> REQUIRED ACTION:
Of the lines below, report only those that contain "dimensions".

%%

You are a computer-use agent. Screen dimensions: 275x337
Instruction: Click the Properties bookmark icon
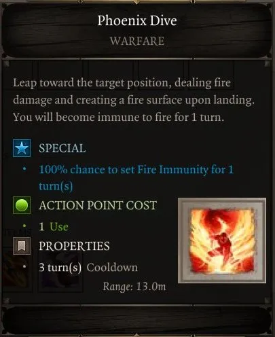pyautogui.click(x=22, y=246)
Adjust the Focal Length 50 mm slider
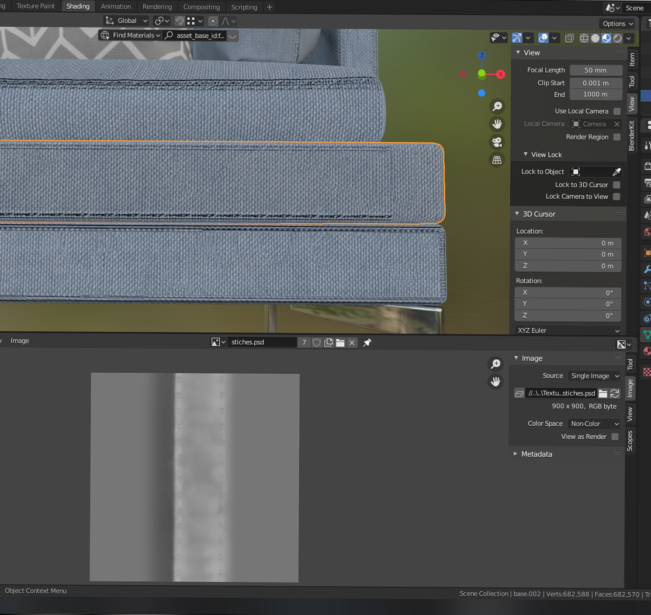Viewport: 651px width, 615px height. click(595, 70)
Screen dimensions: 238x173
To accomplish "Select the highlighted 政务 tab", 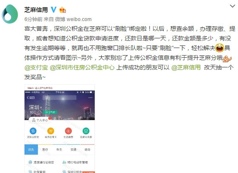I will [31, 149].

%%

> WORKED SOLUTION:
You are a computer-use agent. Screen dimensions: 275x337
Screen dimensions: 238x173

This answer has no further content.